EXERCISE INPUT START
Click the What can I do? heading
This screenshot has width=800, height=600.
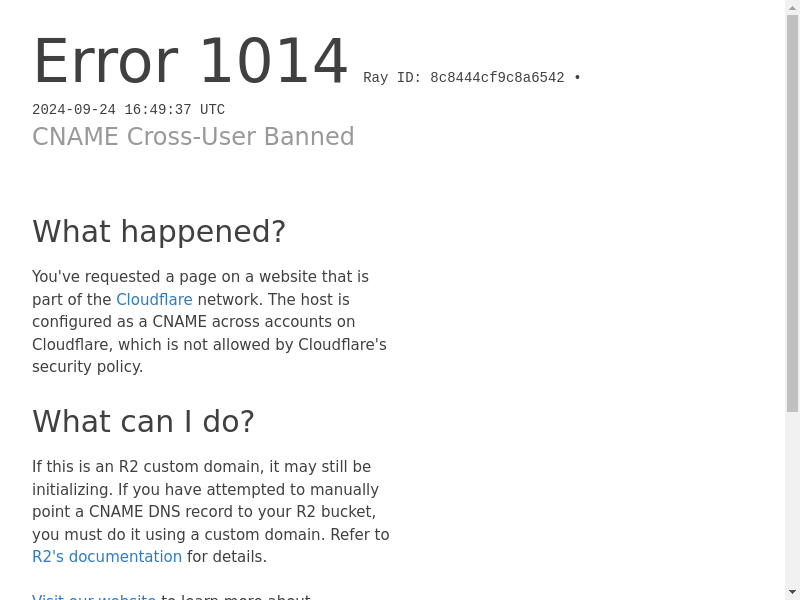(x=143, y=422)
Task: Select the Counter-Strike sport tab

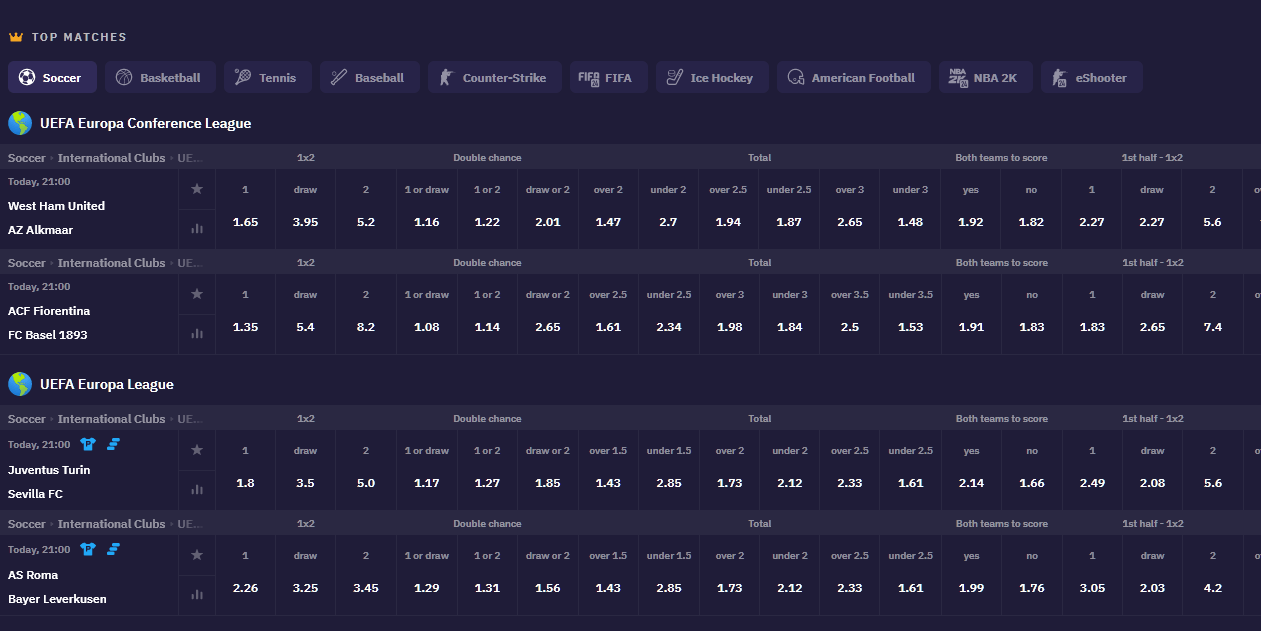Action: point(493,78)
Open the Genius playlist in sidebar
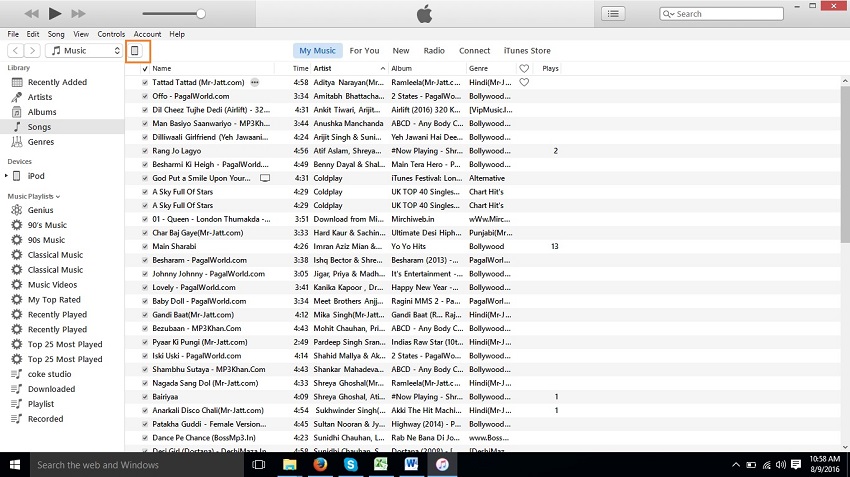850x477 pixels. [40, 211]
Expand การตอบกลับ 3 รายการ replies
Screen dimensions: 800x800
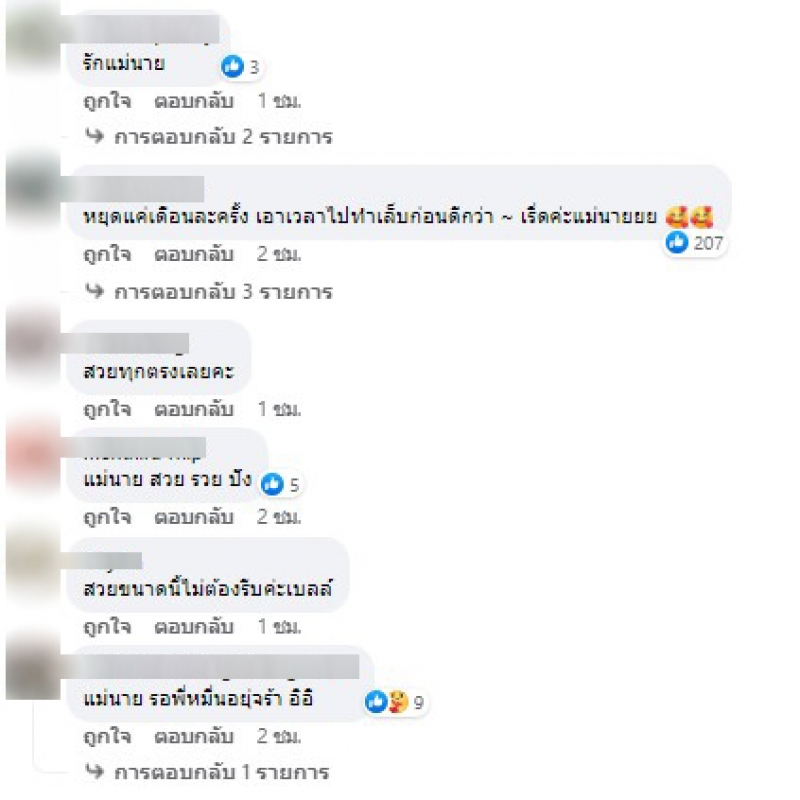223,292
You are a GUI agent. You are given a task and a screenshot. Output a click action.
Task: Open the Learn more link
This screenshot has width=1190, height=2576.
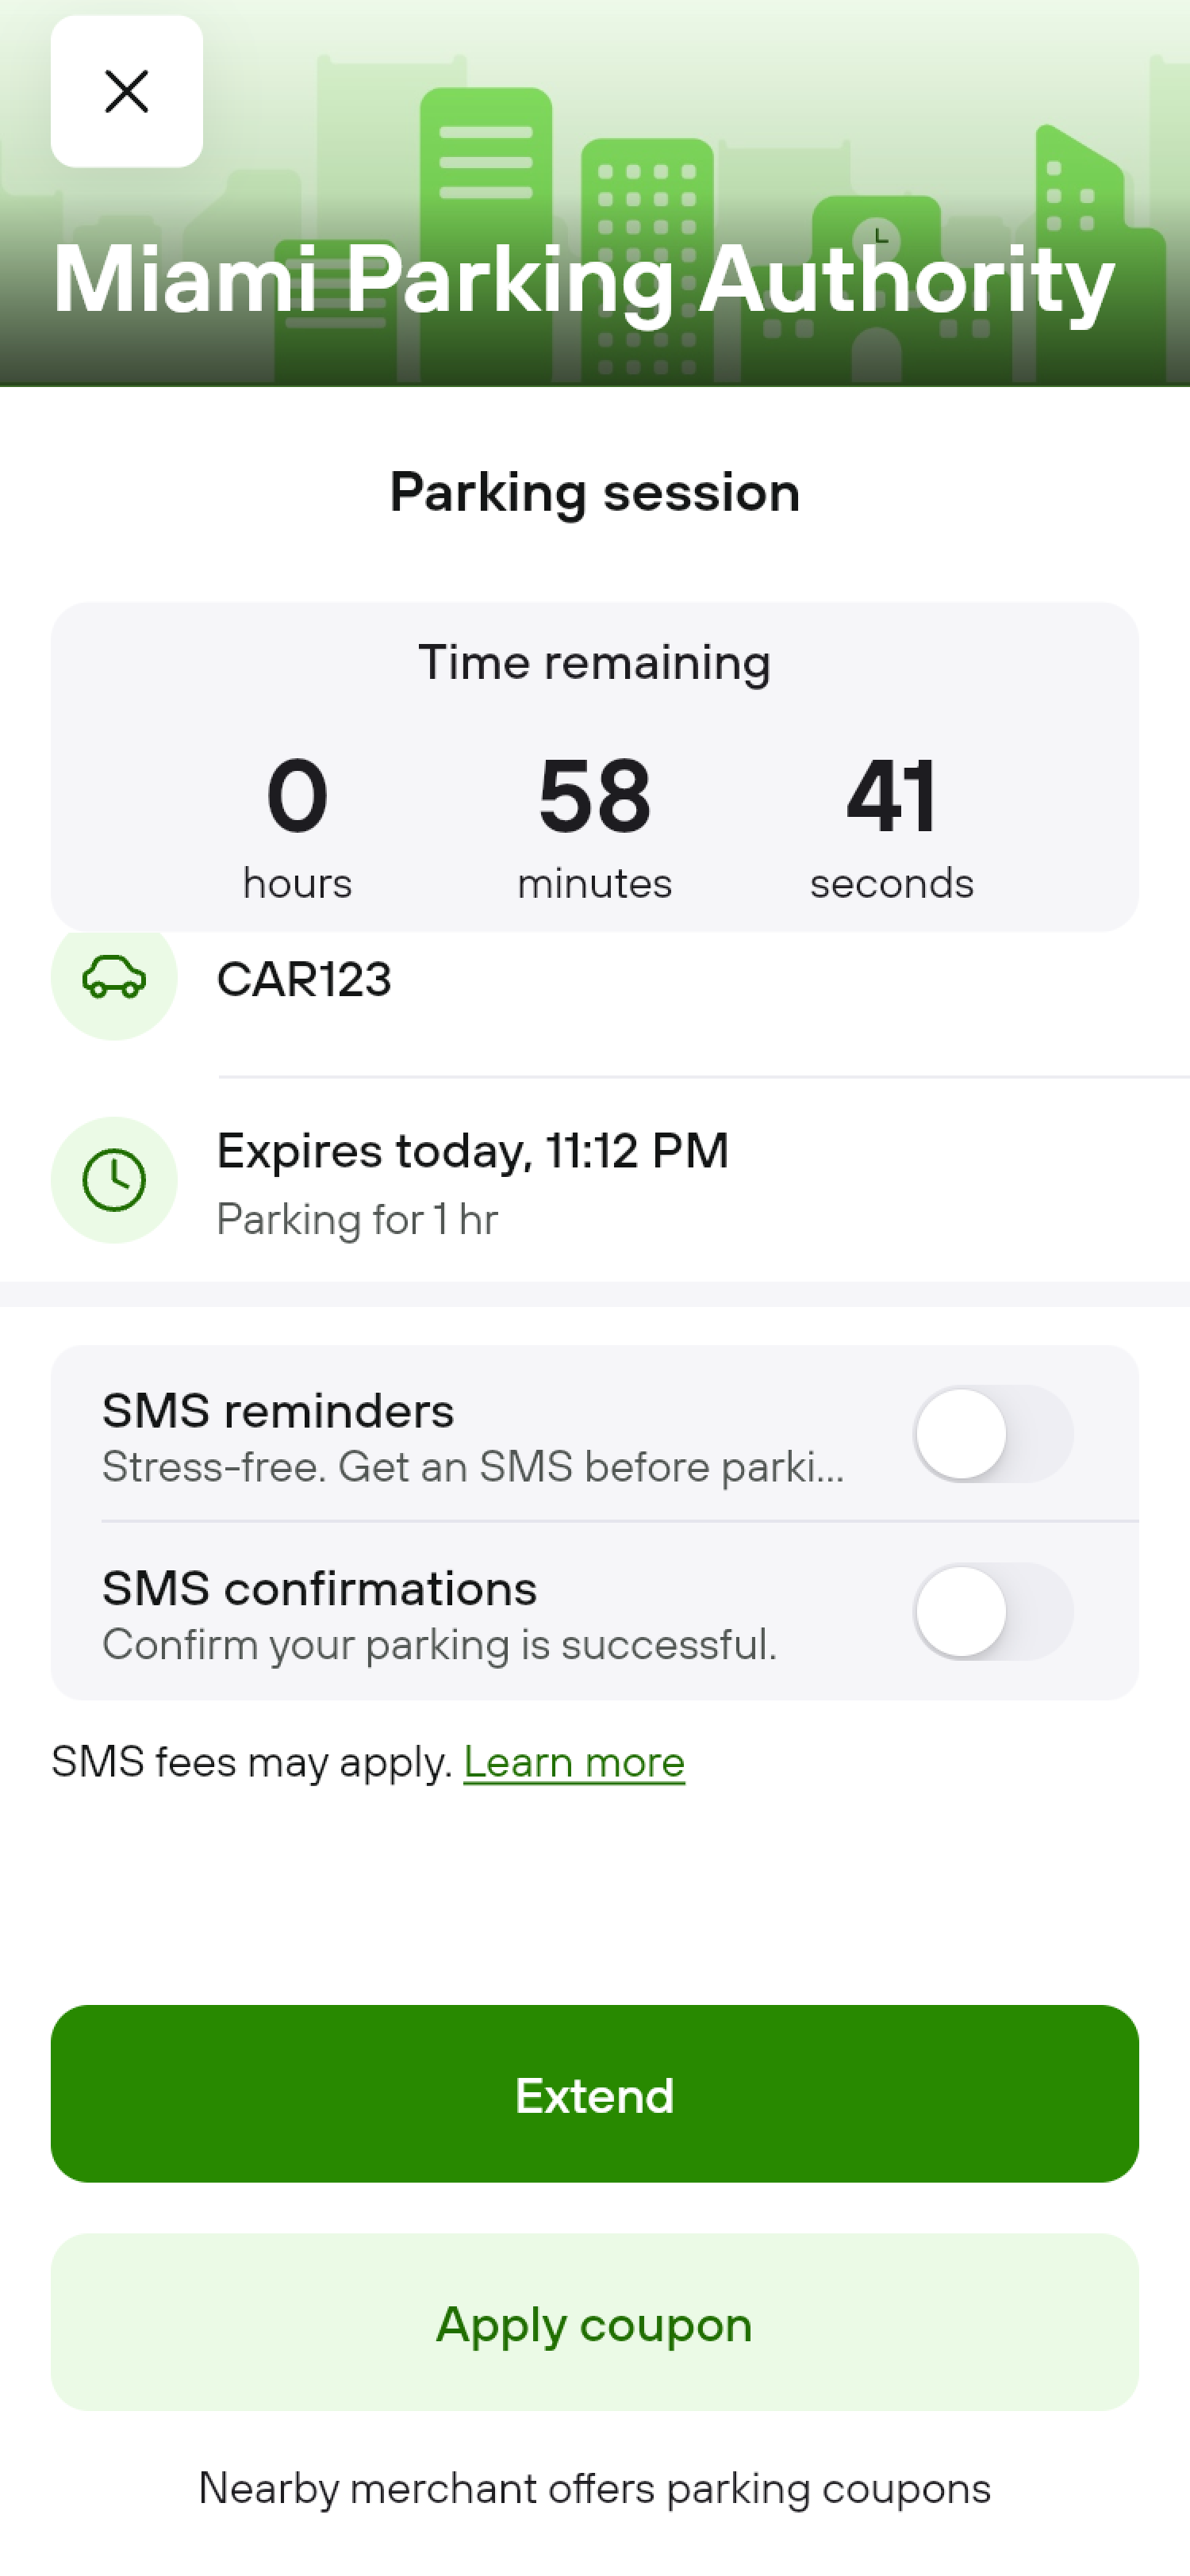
EXERCISE INPUT END
◆ GOAL OF THE EXERCISE ◆
If pictures appear in the data, omit them and copy all other parts exactly.

◆ ANSWER TO THE PROBLEM ◆
Click the What can I do? heading
This screenshot has width=800, height=600.
(x=143, y=422)
Task: Select the Counter-Strike sport tab

Action: point(493,78)
Open the Genius playlist in sidebar
850x477 pixels. [40, 211]
Expand การตอบกลับ 3 รายการ replies
Screen dimensions: 800x800
223,292
You are a GUI agent. You are given a task and a screenshot. Output a click action.
Task: Open the Learn more link
This screenshot has width=1190, height=2576.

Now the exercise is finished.